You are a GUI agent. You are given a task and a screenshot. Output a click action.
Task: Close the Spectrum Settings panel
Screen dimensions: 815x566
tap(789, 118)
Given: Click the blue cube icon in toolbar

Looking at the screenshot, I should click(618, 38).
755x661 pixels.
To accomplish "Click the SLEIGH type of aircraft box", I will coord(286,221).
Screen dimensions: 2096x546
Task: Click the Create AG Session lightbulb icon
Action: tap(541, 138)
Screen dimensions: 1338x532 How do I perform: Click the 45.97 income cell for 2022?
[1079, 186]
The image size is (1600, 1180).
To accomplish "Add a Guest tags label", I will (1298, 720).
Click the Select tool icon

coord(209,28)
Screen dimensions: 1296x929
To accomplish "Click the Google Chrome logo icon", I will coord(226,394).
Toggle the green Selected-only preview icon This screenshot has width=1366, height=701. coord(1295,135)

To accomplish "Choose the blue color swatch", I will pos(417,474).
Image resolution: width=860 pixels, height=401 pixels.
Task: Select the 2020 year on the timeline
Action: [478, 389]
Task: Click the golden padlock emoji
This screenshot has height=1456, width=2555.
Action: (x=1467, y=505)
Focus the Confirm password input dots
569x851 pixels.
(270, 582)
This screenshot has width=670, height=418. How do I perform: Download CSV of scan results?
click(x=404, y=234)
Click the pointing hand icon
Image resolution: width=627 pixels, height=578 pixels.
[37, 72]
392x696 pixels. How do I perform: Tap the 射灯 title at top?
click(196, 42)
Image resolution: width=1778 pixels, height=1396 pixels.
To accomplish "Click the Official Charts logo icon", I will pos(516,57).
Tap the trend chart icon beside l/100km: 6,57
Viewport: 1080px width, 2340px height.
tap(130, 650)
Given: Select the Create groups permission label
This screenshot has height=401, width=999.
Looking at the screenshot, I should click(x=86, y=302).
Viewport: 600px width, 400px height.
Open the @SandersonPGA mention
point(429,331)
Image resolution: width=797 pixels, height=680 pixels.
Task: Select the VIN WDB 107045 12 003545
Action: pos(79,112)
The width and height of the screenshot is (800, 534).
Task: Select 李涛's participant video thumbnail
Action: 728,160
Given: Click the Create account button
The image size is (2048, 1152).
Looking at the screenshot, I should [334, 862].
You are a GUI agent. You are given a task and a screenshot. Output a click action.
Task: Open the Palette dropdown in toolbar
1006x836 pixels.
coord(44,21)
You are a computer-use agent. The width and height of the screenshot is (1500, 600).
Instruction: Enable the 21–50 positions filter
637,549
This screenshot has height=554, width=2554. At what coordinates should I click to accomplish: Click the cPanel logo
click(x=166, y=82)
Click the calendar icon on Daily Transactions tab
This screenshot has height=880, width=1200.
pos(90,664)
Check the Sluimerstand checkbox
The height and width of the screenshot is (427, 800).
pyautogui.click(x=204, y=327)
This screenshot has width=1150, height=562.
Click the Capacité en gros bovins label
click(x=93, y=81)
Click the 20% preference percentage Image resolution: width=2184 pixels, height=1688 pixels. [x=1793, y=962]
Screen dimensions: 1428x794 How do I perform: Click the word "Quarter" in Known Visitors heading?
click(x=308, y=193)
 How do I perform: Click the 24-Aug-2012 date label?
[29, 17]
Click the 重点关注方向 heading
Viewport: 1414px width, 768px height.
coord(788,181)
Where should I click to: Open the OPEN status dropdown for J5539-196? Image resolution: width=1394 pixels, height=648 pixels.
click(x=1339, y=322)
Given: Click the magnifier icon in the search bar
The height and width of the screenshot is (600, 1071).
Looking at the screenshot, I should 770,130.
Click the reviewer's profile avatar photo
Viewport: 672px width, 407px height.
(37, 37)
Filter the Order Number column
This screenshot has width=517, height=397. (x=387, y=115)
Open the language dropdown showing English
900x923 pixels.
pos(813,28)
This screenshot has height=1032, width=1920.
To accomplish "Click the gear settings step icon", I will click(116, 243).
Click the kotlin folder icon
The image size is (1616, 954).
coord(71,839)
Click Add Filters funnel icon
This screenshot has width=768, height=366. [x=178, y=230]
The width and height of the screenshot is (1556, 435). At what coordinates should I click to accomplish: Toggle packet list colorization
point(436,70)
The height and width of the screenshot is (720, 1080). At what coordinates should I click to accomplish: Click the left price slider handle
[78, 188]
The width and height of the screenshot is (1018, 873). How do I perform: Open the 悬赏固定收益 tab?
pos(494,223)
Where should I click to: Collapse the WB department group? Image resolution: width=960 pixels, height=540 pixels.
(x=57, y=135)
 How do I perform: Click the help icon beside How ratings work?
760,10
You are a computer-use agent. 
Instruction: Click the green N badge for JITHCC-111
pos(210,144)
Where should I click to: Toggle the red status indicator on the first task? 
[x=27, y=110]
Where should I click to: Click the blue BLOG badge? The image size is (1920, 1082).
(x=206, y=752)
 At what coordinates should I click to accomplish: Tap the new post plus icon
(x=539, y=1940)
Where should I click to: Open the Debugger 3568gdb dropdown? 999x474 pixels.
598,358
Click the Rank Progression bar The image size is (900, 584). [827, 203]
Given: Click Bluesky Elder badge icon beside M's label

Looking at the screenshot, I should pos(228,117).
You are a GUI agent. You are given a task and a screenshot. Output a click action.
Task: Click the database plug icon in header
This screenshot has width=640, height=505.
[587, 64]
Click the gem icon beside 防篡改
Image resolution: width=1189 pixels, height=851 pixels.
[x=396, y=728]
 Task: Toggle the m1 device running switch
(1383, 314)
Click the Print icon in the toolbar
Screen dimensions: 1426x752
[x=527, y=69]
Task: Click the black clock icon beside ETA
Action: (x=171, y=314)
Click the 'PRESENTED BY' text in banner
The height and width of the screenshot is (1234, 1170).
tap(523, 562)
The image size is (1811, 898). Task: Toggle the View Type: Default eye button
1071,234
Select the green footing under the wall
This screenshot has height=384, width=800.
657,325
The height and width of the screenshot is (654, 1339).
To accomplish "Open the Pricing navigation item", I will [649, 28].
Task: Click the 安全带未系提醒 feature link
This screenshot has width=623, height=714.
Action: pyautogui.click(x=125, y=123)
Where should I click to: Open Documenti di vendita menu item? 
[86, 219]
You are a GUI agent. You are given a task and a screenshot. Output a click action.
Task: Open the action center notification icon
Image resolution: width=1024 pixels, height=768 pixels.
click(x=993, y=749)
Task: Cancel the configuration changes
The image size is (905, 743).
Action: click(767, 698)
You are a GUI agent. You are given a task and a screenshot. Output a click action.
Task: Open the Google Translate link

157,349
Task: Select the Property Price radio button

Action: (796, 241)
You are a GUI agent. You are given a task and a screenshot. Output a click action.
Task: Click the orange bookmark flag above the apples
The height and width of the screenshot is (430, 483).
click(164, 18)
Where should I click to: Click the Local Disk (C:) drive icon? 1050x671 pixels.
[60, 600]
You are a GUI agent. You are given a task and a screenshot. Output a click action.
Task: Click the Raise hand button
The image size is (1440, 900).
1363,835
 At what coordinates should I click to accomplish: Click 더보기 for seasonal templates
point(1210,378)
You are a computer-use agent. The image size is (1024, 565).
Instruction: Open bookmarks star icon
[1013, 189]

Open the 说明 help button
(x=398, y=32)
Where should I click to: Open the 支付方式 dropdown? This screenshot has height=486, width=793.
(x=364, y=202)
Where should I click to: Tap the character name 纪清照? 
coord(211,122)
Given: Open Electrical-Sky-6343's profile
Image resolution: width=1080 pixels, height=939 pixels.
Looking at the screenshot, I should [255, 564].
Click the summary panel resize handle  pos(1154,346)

= Exercise aim =
Give the records above again in full, keeping every character unchanged.

= Expected answer =
You are a GUI agent. You are given a task and a screenshot. Output a click action.
Task: Close the Spectrum Settings panel
Screen dimensions: 815x566
tap(789, 118)
Given: Click the blue cube icon in toolbar

Looking at the screenshot, I should click(618, 38).
755x661 pixels.
To accomplish "Click the SLEIGH type of aircraft box", I will coord(286,221).
Screen dimensions: 2096x546
Task: Click the Create AG Session lightbulb icon
Action: tap(541, 138)
Screen dimensions: 1338x532 How do I perform: Click the 45.97 income cell for 2022?
[1079, 186]
The image size is (1600, 1180).
To accomplish "Add a Guest tags label", I will (1298, 720).
Click the Select tool icon

coord(209,28)
Screen dimensions: 1296x929
To accomplish "Click the Google Chrome logo icon", I will coord(226,394).
Toggle the green Selected-only preview icon This screenshot has width=1366, height=701. coord(1295,135)

To accomplish "Choose the blue color swatch", I will pos(417,474).
Image resolution: width=860 pixels, height=401 pixels.
Task: Select the 2020 year on the timeline
Action: [478, 389]
Task: Click the golden padlock emoji
This screenshot has height=1456, width=2555.
Action: (x=1467, y=505)
Focus the Confirm password input dots
569x851 pixels.
(270, 582)
This screenshot has width=670, height=418. How do I perform: Download CSV of scan results?
click(x=404, y=234)
Click the pointing hand icon
Image resolution: width=627 pixels, height=578 pixels.
[37, 72]
392x696 pixels. How do I perform: Tap the 射灯 title at top?
click(196, 42)
Image resolution: width=1778 pixels, height=1396 pixels.
To accomplish "Click the Official Charts logo icon", I will pos(516,57).
Tap the trend chart icon beside l/100km: 6,57
Viewport: 1080px width, 2340px height.
tap(130, 650)
Given: Select the Create groups permission label
This screenshot has height=401, width=999.
Looking at the screenshot, I should click(x=86, y=302).
Viewport: 600px width, 400px height.
Open the @SandersonPGA mention
point(429,331)
Image resolution: width=797 pixels, height=680 pixels.
Task: Select the VIN WDB 107045 12 003545
Action: pos(79,112)
The width and height of the screenshot is (800, 534).
Task: Select 李涛's participant video thumbnail
Action: 728,160
Given: Click the Create account button
The image size is (2048, 1152).
Looking at the screenshot, I should [334, 862].
You are a GUI agent. You are given a task and a screenshot. Output a click action.
Task: Open the Palette dropdown in toolbar
1006x836 pixels.
coord(44,21)
You are a computer-use agent. The width and height of the screenshot is (1500, 600).
Instruction: Enable the 21–50 positions filter
637,549
This screenshot has height=554, width=2554. At what coordinates should I click to accomplish: Click the cPanel logo
click(x=166, y=82)
Click the calendar icon on Daily Transactions tab
This screenshot has height=880, width=1200.
pos(90,664)
Check the Sluimerstand checkbox
The height and width of the screenshot is (427, 800).
pyautogui.click(x=204, y=327)
This screenshot has width=1150, height=562.
Click the Capacité en gros bovins label
click(x=93, y=81)
Click the 20% preference percentage Image resolution: width=2184 pixels, height=1688 pixels. [x=1793, y=962]
Screen dimensions: 1428x794 How do I perform: Click the word "Quarter" in Known Visitors heading?
click(x=308, y=193)
 How do I perform: Click the 24-Aug-2012 date label?
[29, 17]
Click the 重点关注方向 heading
Viewport: 1414px width, 768px height.
coord(788,181)
Where should I click to: Open the OPEN status dropdown for J5539-196? Image resolution: width=1394 pixels, height=648 pixels.
click(x=1339, y=322)
Given: Click the magnifier icon in the search bar
The height and width of the screenshot is (600, 1071).
Looking at the screenshot, I should 770,130.
Click the reviewer's profile avatar photo
Viewport: 672px width, 407px height.
(37, 37)
Filter the Order Number column
This screenshot has width=517, height=397. (x=387, y=115)
Open the language dropdown showing English
900x923 pixels.
pos(813,28)
This screenshot has height=1032, width=1920.
To accomplish "Click the gear settings step icon", I will click(116, 243).
Click the kotlin folder icon
The image size is (1616, 954).
coord(71,839)
Click Add Filters funnel icon
This screenshot has width=768, height=366. [x=178, y=230]
The width and height of the screenshot is (1556, 435). At what coordinates should I click to accomplish: Toggle packet list colorization
point(436,70)
The height and width of the screenshot is (720, 1080). At what coordinates should I click to accomplish: Click the left price slider handle
[78, 188]
The width and height of the screenshot is (1018, 873). How do I perform: Open the 悬赏固定收益 tab?
pos(494,223)
Where should I click to: Collapse the WB department group? Image resolution: width=960 pixels, height=540 pixels.
(x=57, y=135)
 How do I perform: Click the help icon beside How ratings work?
760,10
You are a computer-use agent. 
Instruction: Click the green N badge for JITHCC-111
pos(210,144)
Where should I click to: Toggle the red status indicator on the first task? 
[x=27, y=110]
Where should I click to: Click the blue BLOG badge? The image size is (1920, 1082).
(x=206, y=752)
 At what coordinates should I click to accomplish: Tap the new post plus icon
(x=539, y=1940)
Where should I click to: Open the Debugger 3568gdb dropdown? 999x474 pixels.
598,358
Click the Rank Progression bar The image size is (900, 584). [827, 203]
Given: Click Bluesky Elder badge icon beside M's label

Looking at the screenshot, I should pos(228,117).
You are a GUI agent. You are given a task and a screenshot. Output a click action.
Task: Click the database plug icon in header
This screenshot has width=640, height=505.
[587, 64]
Click the gem icon beside 防篡改
Image resolution: width=1189 pixels, height=851 pixels.
[x=396, y=728]
 Task: Toggle the m1 device running switch
(1383, 314)
Click the Print icon in the toolbar
Screen dimensions: 1426x752
[x=527, y=69]
Task: Click the black clock icon beside ETA
Action: (x=171, y=314)
Click the 'PRESENTED BY' text in banner
The height and width of the screenshot is (1234, 1170).
tap(523, 562)
The image size is (1811, 898). Task: Toggle the View Type: Default eye button
1071,234
Select the green footing under the wall
This screenshot has height=384, width=800.
657,325
The height and width of the screenshot is (654, 1339).
To accomplish "Open the Pricing navigation item", I will [649, 28].
Task: Click the 安全带未系提醒 feature link
This screenshot has width=623, height=714.
Action: pyautogui.click(x=125, y=123)
Where should I click to: Open Documenti di vendita menu item? 
[86, 219]
You are a GUI agent. You are given a task and a screenshot. Output a click action.
Task: Open the action center notification icon
Image resolution: width=1024 pixels, height=768 pixels.
click(x=993, y=749)
Task: Cancel the configuration changes
The image size is (905, 743).
Action: click(767, 698)
You are a GUI agent. You are given a task and a screenshot. Output a click action.
Task: Open the Google Translate link

157,349
Task: Select the Property Price radio button

Action: (796, 241)
You are a GUI agent. You are given a task and a screenshot. Output a click action.
Task: Click the orange bookmark flag above the apples
The height and width of the screenshot is (430, 483).
click(164, 18)
Where should I click to: Click the Local Disk (C:) drive icon? 1050x671 pixels.
[60, 600]
You are a GUI agent. You are given a task and a screenshot. Output a click action.
Task: Click the Raise hand button
The image size is (1440, 900).
1363,835
 At what coordinates should I click to accomplish: Click 더보기 for seasonal templates
point(1210,378)
You are a computer-use agent. The image size is (1024, 565).
Instruction: Open bookmarks star icon
[1013, 189]

Open the 说明 help button
(x=398, y=32)
Where should I click to: Open the 支付方式 dropdown? This screenshot has height=486, width=793.
(x=364, y=202)
Where should I click to: Tap the character name 纪清照? 
coord(211,122)
Given: Open Electrical-Sky-6343's profile
Image resolution: width=1080 pixels, height=939 pixels.
Looking at the screenshot, I should [255, 564].
Click the summary panel resize handle  pos(1154,346)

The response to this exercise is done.